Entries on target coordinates
┄┄┄┄┄┄┄┄┄┄

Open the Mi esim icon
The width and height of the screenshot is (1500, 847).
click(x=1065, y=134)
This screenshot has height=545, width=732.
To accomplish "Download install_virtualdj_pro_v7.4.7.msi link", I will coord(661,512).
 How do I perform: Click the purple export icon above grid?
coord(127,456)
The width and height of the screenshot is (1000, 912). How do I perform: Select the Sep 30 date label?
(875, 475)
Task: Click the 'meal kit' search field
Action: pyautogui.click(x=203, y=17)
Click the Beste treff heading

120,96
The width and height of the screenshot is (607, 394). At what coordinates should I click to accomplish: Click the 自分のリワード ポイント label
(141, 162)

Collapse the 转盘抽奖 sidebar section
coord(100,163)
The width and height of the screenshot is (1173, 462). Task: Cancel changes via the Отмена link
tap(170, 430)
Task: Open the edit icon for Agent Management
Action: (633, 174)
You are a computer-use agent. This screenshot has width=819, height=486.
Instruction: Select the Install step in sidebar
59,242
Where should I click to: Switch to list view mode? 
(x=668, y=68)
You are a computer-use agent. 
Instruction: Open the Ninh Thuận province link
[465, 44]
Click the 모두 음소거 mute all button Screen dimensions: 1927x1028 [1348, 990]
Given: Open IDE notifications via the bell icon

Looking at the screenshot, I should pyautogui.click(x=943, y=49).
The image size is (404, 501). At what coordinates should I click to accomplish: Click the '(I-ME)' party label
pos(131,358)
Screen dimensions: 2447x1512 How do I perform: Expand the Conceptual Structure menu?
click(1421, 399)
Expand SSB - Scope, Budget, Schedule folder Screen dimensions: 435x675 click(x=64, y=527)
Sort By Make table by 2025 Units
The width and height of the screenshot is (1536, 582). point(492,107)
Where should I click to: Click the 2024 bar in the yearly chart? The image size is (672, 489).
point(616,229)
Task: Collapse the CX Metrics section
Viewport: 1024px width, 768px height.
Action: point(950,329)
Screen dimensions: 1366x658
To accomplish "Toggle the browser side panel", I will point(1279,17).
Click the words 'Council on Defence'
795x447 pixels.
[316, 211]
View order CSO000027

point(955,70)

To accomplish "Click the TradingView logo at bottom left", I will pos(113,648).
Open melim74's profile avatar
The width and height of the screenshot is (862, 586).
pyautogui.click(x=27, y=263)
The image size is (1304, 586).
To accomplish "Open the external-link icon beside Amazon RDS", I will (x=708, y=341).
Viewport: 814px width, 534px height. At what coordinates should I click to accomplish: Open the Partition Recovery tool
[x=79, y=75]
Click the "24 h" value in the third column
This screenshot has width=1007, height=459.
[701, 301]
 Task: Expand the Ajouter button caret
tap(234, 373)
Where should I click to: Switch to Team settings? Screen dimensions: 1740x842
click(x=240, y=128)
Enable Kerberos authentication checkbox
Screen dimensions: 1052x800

┄┄┄┄┄┄┄┄┄┄

=== What you are asked to do ===
Please count the lines in the records that contain the word "Switch" and reply with only that number.

=== Reply to the exercise ===
2